READING TEXT below:

Dads, Daughters, and Menstruation

There’s an event in your daughter’s life that you can’t escape. Something that will change your relationship with her permanently, and can be painful, awkward, irritating, or seemingly incomprehensible.

Her period.

Hard to think of your baby growing up, right? Well, guess what, dad, she is. And if she’s between the ages of 9 and 15, be prepared. It could happen any minute.

On my ninth birthday, I took a bath. At that age, the thing I loved most was to take a long, hot bath with a book. Nature had other plans for this birthday, though. While the water was still filling the tub, I screamed at the top of my lungs.

“I’m hemorrhaging!”

What can I say? I’m a doctor’s daughter with a flair for the dramatic.

My parents rushed into the bathroom, panic-stricken. And then they realized that their little girl wasn’t a baby anymore. Within an hour, my heroic dad had traveled to the supermarket and brought home every brand of maxi pad in the store.

You could tell he was overwhelmed.

So what about you, dad? Are you ready for the big event?

End of READING TEXT.

STUDY QUESTIONS:
[1] According to the essay on dads and menstruation, why should a father whose daughter is between 9 and 15 be prepared for her period?
[2] For each statement, answer yes or no to whether it agrees with the essay on dads and menstruation, and quote the essay's deciding words.
(a) The narrator's first period came on her ninth birthday.
(b) The narrator's mother went to the supermarket for maxi pads.
(c) The narrator screamed after she had settled into the bath with her book.
[3] From the essay on dads and menstruation, return the stretch from "There’s an event" through "of my lungs.".

MATERIAL SUPPLIED below:

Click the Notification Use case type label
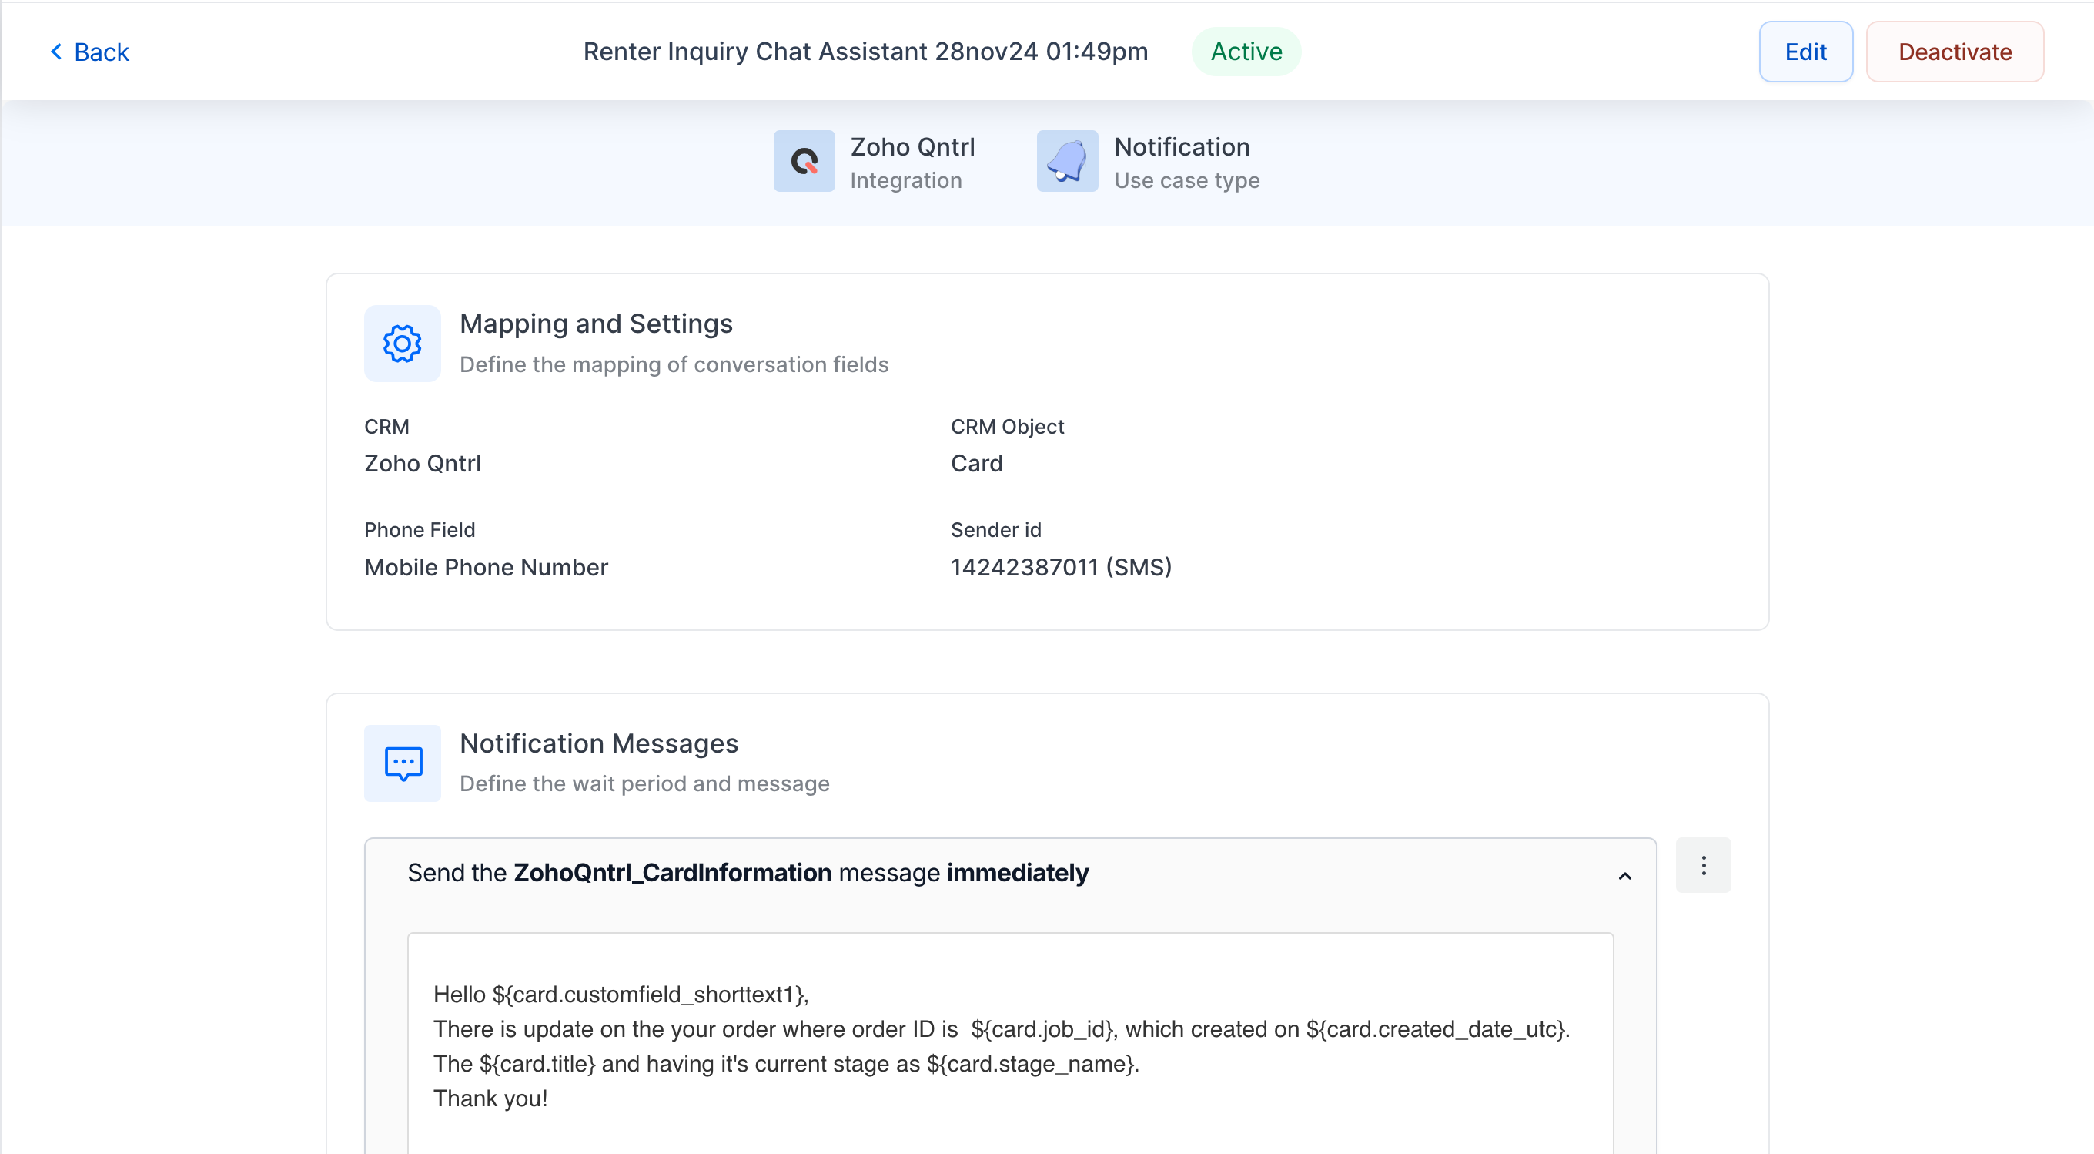Screen dimensions: 2094x1154 pos(1186,162)
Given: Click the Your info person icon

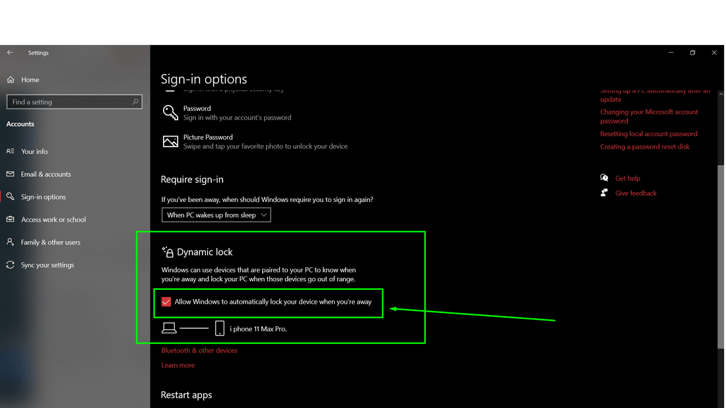Looking at the screenshot, I should [10, 151].
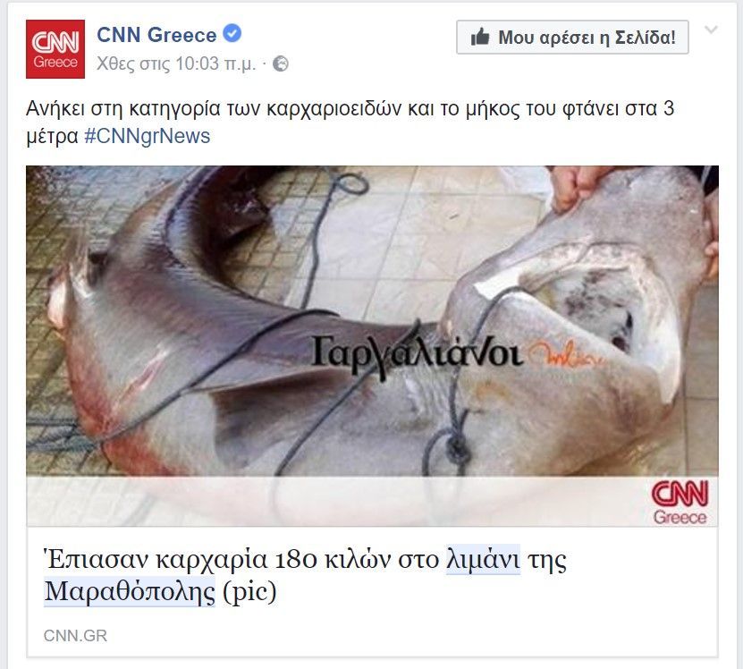Click the Γαργαλιάνοι watermark text on photo

[x=417, y=354]
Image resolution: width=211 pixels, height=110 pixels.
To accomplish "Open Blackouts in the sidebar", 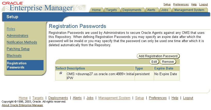I will click(x=14, y=56).
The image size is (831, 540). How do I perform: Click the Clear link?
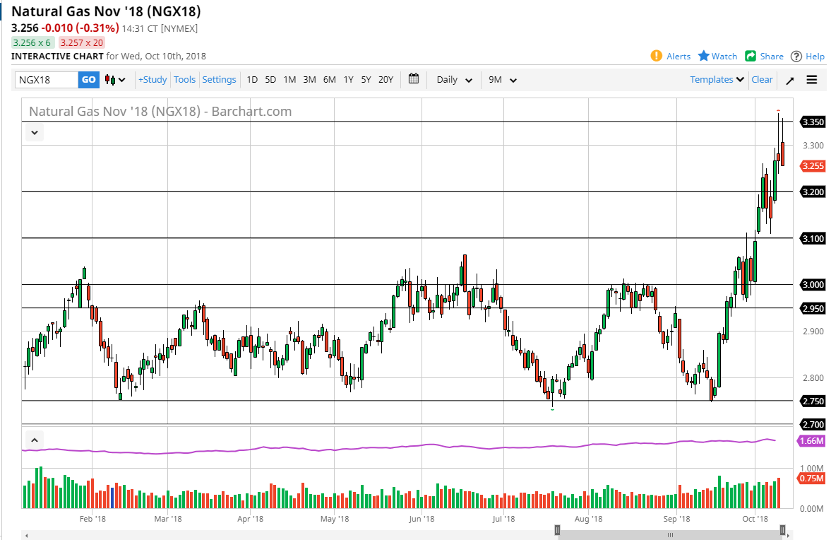[762, 80]
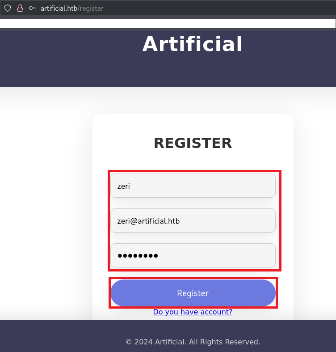The image size is (336, 352).
Task: Select the email field with zeri@artificial.htb
Action: (x=193, y=221)
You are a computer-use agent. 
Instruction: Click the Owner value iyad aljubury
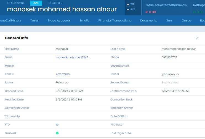170,74
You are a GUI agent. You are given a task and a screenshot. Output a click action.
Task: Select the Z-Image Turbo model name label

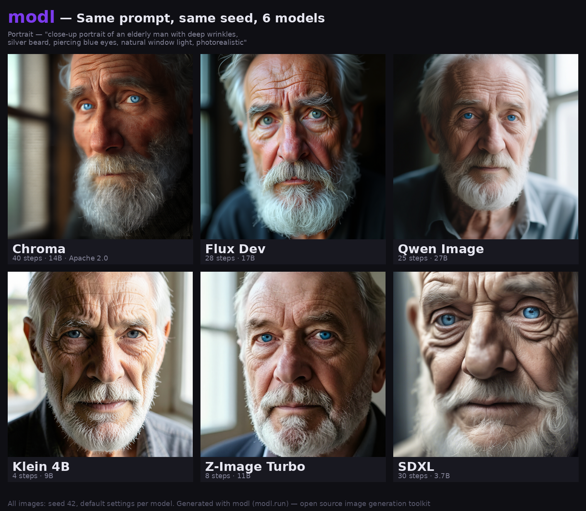255,467
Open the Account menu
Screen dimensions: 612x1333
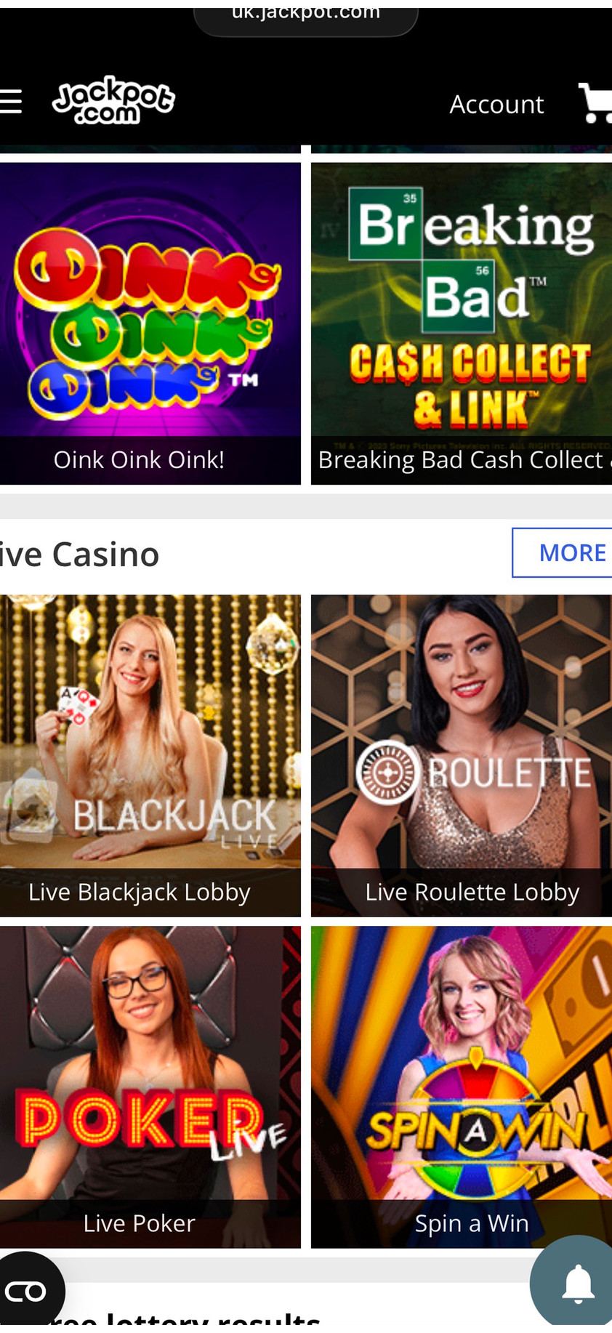(x=496, y=104)
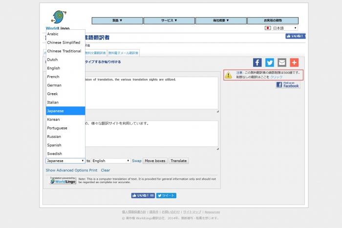The image size is (342, 228).
Task: Click the Facebook share icon
Action: click(x=257, y=62)
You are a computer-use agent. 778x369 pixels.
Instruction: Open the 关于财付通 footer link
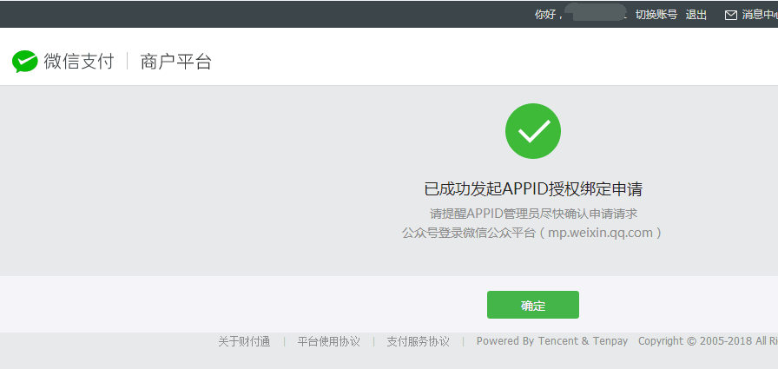[x=244, y=341]
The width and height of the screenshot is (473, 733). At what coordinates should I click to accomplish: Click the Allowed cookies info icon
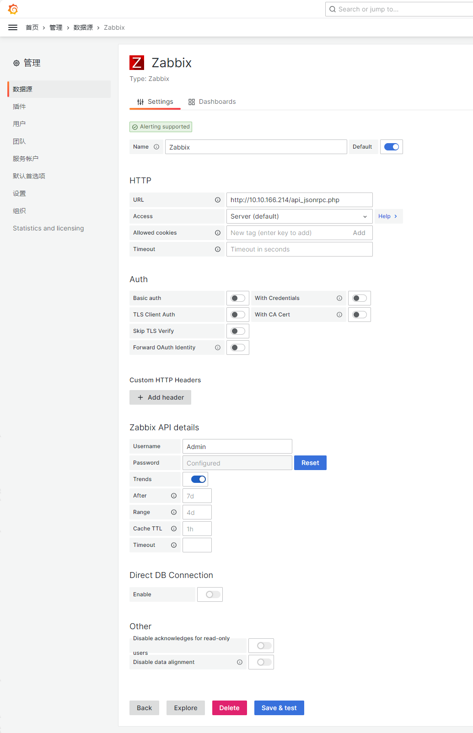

End of MATERIAL SUPPLIED.

SOLUTIONS IN ORDER:
[1] A daughter's period could start at any minute once she is between the ages of 9 and 15.

[2]
(a) Yes: "On my ninth birthday, I took a bath." and "Nature had other plans for this birthday, though."
(b) No: "my heroic dad had traveled to the supermarket and brought home every brand of maxi pad in the store."
(c) No: "While the water was still filling the tub, I screamed at the top of my lungs."

[3]
There’s an event in your daughter’s life that you can’t escape. Something that will change your relationship with her permanently, and can be painful, awkward, irritating, or seemingly incomprehensible.

Her period.

Hard to think of your baby growing up, right? Well, guess what, dad, she is. And if she’s between the ages of 9 and 15, be prepared. It could happen any minute.

On my ninth birthday, I took a bath. At that age, the thing I loved most was to take a long, hot bath with a book. Nature had other plans for this birthday, though. While the water was still filling the tub, I screamed at the top of my lungs.